### Requirement
Rewrite the records below with every "You are a computer-use agent" changed to "You are a screen assistant", and leave everything else the same.

• • • • •

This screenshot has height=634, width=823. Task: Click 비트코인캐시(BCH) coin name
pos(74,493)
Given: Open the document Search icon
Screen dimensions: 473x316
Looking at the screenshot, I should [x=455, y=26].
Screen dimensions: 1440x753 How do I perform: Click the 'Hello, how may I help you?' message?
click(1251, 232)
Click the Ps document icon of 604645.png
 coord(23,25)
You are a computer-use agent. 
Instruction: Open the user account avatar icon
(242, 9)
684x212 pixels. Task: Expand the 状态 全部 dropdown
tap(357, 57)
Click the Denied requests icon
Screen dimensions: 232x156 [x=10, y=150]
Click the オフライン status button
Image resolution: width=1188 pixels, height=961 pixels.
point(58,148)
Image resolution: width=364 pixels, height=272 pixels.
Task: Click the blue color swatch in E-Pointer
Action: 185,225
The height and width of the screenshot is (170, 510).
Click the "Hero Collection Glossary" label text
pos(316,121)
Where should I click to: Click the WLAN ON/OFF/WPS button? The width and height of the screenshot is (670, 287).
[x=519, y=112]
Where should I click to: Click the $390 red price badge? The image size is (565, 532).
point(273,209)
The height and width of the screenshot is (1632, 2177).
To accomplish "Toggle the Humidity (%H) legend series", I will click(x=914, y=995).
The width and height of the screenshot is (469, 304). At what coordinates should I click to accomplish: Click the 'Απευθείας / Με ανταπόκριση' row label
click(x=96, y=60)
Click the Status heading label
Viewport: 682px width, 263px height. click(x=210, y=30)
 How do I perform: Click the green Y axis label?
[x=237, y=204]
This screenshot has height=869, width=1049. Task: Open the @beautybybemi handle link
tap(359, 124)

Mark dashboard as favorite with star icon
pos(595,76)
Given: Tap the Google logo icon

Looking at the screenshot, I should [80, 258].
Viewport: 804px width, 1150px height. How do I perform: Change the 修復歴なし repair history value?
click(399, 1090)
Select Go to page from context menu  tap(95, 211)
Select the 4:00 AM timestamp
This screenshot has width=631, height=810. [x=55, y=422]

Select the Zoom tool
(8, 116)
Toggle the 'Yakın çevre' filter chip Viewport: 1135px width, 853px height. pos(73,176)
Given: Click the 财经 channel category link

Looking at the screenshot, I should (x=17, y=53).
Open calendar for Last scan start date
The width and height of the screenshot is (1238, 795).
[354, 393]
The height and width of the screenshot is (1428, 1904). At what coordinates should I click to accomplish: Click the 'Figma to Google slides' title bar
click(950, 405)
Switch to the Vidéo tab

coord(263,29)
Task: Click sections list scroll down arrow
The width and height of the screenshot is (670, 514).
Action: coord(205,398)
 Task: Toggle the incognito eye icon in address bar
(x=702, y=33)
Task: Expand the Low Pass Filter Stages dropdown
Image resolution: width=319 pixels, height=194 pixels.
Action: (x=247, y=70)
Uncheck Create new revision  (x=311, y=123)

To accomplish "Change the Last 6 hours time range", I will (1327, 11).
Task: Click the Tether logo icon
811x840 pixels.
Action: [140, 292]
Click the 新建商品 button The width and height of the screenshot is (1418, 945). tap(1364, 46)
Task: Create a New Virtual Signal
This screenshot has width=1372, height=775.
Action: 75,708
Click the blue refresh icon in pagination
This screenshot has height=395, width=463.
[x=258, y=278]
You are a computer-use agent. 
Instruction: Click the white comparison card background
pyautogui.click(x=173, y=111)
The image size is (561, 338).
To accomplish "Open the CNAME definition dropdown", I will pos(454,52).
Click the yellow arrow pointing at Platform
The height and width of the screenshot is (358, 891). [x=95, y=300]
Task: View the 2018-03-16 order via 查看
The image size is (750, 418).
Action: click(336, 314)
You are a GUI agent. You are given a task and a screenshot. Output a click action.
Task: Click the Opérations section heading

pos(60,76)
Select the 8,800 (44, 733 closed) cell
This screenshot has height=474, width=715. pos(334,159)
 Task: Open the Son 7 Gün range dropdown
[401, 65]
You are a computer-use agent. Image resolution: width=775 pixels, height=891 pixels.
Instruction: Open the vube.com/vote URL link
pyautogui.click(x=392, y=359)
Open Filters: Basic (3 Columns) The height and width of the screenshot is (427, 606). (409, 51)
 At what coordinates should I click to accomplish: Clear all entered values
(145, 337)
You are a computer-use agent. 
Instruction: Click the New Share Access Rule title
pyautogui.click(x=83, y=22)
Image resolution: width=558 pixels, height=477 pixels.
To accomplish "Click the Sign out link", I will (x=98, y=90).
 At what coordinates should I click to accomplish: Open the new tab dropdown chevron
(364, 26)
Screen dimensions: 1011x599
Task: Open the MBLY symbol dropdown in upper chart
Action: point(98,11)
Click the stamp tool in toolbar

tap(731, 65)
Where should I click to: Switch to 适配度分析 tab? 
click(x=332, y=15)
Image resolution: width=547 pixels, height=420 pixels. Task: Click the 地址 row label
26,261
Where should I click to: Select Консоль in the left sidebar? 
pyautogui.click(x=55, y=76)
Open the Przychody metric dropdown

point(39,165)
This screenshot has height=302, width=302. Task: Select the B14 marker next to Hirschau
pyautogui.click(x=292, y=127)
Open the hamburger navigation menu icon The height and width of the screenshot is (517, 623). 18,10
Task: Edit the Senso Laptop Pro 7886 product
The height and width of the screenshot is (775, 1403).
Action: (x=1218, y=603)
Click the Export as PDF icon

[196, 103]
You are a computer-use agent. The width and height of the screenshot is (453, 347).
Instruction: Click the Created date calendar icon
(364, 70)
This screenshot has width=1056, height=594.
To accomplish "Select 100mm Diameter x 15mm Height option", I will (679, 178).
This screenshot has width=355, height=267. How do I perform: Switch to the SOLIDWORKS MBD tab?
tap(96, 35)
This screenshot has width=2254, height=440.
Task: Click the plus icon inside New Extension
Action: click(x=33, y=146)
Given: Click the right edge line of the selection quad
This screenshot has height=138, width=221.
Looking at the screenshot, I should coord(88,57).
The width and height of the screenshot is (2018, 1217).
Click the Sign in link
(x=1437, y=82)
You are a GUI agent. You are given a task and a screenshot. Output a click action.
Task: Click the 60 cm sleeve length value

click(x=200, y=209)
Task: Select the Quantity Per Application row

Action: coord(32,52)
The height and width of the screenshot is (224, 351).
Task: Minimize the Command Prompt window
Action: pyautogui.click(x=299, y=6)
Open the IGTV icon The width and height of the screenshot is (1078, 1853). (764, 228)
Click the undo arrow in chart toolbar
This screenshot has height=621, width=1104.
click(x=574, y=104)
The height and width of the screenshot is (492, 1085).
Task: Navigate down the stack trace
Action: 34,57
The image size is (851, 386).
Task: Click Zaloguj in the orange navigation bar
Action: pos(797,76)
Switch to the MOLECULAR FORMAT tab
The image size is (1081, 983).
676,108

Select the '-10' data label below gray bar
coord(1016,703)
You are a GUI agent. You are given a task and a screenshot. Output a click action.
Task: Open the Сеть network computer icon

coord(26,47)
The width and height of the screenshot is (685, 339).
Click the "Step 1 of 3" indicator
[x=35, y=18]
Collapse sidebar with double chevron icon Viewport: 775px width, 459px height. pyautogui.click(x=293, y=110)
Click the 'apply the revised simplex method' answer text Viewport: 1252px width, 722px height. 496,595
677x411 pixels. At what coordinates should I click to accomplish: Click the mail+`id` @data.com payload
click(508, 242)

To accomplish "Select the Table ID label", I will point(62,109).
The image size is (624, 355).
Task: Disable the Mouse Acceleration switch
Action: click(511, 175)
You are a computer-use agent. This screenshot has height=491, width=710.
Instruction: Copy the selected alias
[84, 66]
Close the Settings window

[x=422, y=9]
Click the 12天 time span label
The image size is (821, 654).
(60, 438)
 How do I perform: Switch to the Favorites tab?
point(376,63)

• • • • •

### Finished answer
This screenshot has height=634, width=823. Task: Click 비트코인캐시(BCH) coin name
pos(74,493)
Given: Open the document Search icon
Screen dimensions: 473x316
Looking at the screenshot, I should [x=455, y=26].
Screen dimensions: 1440x753 How do I perform: Click the 'Hello, how may I help you?' message?
click(1251, 232)
Click the Ps document icon of 604645.png
 coord(23,25)
You are a screen assistant. 
Instruction: Open the user account avatar icon
(242, 9)
684x212 pixels. Task: Expand the 状态 全部 dropdown
tap(357, 57)
Click the Denied requests icon
Screen dimensions: 232x156 [x=10, y=150]
Click the オフライン status button
Image resolution: width=1188 pixels, height=961 pixels.
point(58,148)
Image resolution: width=364 pixels, height=272 pixels.
Task: Click the blue color swatch in E-Pointer
Action: 185,225
The height and width of the screenshot is (170, 510).
Click the "Hero Collection Glossary" label text
pos(316,121)
Where should I click to: Click the WLAN ON/OFF/WPS button? The width and height of the screenshot is (670, 287).
[x=519, y=112]
Where should I click to: Click the $390 red price badge? The image size is (565, 532).
point(273,209)
The height and width of the screenshot is (1632, 2177).
To accomplish "Toggle the Humidity (%H) legend series", I will click(x=914, y=995).
The width and height of the screenshot is (469, 304). At what coordinates should I click to accomplish: Click the 'Απευθείας / Με ανταπόκριση' row label
click(x=96, y=60)
Click the Status heading label
Viewport: 682px width, 263px height. click(x=210, y=30)
 How do I perform: Click the green Y axis label?
[x=237, y=204]
This screenshot has height=869, width=1049. Task: Open the @beautybybemi handle link
tap(359, 124)

Mark dashboard as favorite with star icon
pos(595,76)
Given: Tap the Google logo icon

Looking at the screenshot, I should [80, 258].
Viewport: 804px width, 1150px height. How do I perform: Change the 修復歴なし repair history value?
click(399, 1090)
Select Go to page from context menu  tap(95, 211)
Select the 4:00 AM timestamp
This screenshot has width=631, height=810. [x=55, y=422]

Select the Zoom tool
(8, 116)
Toggle the 'Yakın çevre' filter chip Viewport: 1135px width, 853px height. pos(73,176)
Given: Click the 财经 channel category link

Looking at the screenshot, I should (x=17, y=53).
Open calendar for Last scan start date
The width and height of the screenshot is (1238, 795).
[354, 393]
The height and width of the screenshot is (1428, 1904). At what coordinates should I click to accomplish: Click the 'Figma to Google slides' title bar
click(950, 405)
Switch to the Vidéo tab

coord(263,29)
Task: Click sections list scroll down arrow
The width and height of the screenshot is (670, 514).
Action: coord(205,398)
 Task: Toggle the incognito eye icon in address bar
(x=702, y=33)
Task: Expand the Low Pass Filter Stages dropdown
Image resolution: width=319 pixels, height=194 pixels.
Action: (x=247, y=70)
Uncheck Create new revision  (x=311, y=123)

To accomplish "Change the Last 6 hours time range", I will (1327, 11).
Task: Click the Tether logo icon
811x840 pixels.
Action: [140, 292]
Click the 新建商品 button The width and height of the screenshot is (1418, 945). tap(1364, 46)
Task: Create a New Virtual Signal
This screenshot has width=1372, height=775.
Action: 75,708
Click the blue refresh icon in pagination
This screenshot has height=395, width=463.
[x=258, y=278]
You are a screen assistant. 
Instruction: Click the white comparison card background
pyautogui.click(x=173, y=111)
The image size is (561, 338).
To accomplish "Open the CNAME definition dropdown", I will pos(454,52).
Click the yellow arrow pointing at Platform
The height and width of the screenshot is (358, 891). [x=95, y=300]
Task: View the 2018-03-16 order via 查看
The image size is (750, 418).
Action: click(336, 314)
You are a GUI agent. You are given a task and a screenshot. Output a click action.
Task: Click the Opérations section heading

pos(60,76)
Select the 8,800 (44, 733 closed) cell
This screenshot has height=474, width=715. pos(334,159)
 Task: Open the Son 7 Gün range dropdown
[401, 65]
You are a screen assistant. Image resolution: width=775 pixels, height=891 pixels.
Instruction: Open the vube.com/vote URL link
pyautogui.click(x=392, y=359)
Open Filters: Basic (3 Columns) The height and width of the screenshot is (427, 606). (409, 51)
 At what coordinates should I click to accomplish: Clear all entered values
(145, 337)
You are a screen assistant. 
Instruction: Click the New Share Access Rule title
pyautogui.click(x=83, y=22)
Image resolution: width=558 pixels, height=477 pixels.
To accomplish "Click the Sign out link", I will (x=98, y=90).
 At what coordinates should I click to accomplish: Open the new tab dropdown chevron
(364, 26)
Screen dimensions: 1011x599
Task: Open the MBLY symbol dropdown in upper chart
Action: point(98,11)
Click the stamp tool in toolbar

tap(731, 65)
Where should I click to: Switch to 适配度分析 tab? 
click(x=332, y=15)
Image resolution: width=547 pixels, height=420 pixels. Task: Click the 地址 row label
26,261
Where should I click to: Select Консоль in the left sidebar? 
pyautogui.click(x=55, y=76)
Open the Przychody metric dropdown

point(39,165)
This screenshot has height=302, width=302. Task: Select the B14 marker next to Hirschau
pyautogui.click(x=292, y=127)
Open the hamburger navigation menu icon The height and width of the screenshot is (517, 623). 18,10
Task: Edit the Senso Laptop Pro 7886 product
The height and width of the screenshot is (775, 1403).
Action: (x=1218, y=603)
Click the Export as PDF icon

[196, 103]
You are a screen assistant. The width and height of the screenshot is (453, 347).
Instruction: Click the Created date calendar icon
(364, 70)
This screenshot has width=1056, height=594.
To accomplish "Select 100mm Diameter x 15mm Height option", I will (679, 178).
This screenshot has width=355, height=267. How do I perform: Switch to the SOLIDWORKS MBD tab?
tap(96, 35)
This screenshot has width=2254, height=440.
Task: Click the plus icon inside New Extension
Action: click(x=33, y=146)
Given: Click the right edge line of the selection quad
This screenshot has height=138, width=221.
Looking at the screenshot, I should coord(88,57).
The width and height of the screenshot is (2018, 1217).
Click the Sign in link
(x=1437, y=82)
You are a GUI agent. You are given a task and a screenshot. Output a click action.
Task: Click the 60 cm sleeve length value

click(x=200, y=209)
Task: Select the Quantity Per Application row

Action: coord(32,52)
The height and width of the screenshot is (224, 351).
Task: Minimize the Command Prompt window
Action: pyautogui.click(x=299, y=6)
Open the IGTV icon The width and height of the screenshot is (1078, 1853). (764, 228)
Click the undo arrow in chart toolbar
This screenshot has height=621, width=1104.
click(x=574, y=104)
The height and width of the screenshot is (492, 1085).
Task: Navigate down the stack trace
Action: 34,57
The image size is (851, 386).
Task: Click Zaloguj in the orange navigation bar
Action: pos(797,76)
Switch to the MOLECULAR FORMAT tab
The image size is (1081, 983).
676,108

Select the '-10' data label below gray bar
coord(1016,703)
You are a GUI agent. You are given a task and a screenshot. Output a click action.
Task: Open the Сеть network computer icon

coord(26,47)
The width and height of the screenshot is (685, 339).
Click the "Step 1 of 3" indicator
[x=35, y=18]
Collapse sidebar with double chevron icon Viewport: 775px width, 459px height. pyautogui.click(x=293, y=110)
Click the 'apply the revised simplex method' answer text Viewport: 1252px width, 722px height. 496,595
677x411 pixels. At what coordinates should I click to accomplish: Click the mail+`id` @data.com payload
click(508, 242)

To accomplish "Select the Table ID label", I will point(62,109).
The image size is (624, 355).
Task: Disable the Mouse Acceleration switch
Action: click(511, 175)
You are a screen assistant. This screenshot has height=491, width=710.
Instruction: Copy the selected alias
[84, 66]
Close the Settings window

[x=422, y=9]
Click the 12天 time span label
The image size is (821, 654).
(60, 438)
 How do I perform: Switch to the Favorites tab?
point(376,63)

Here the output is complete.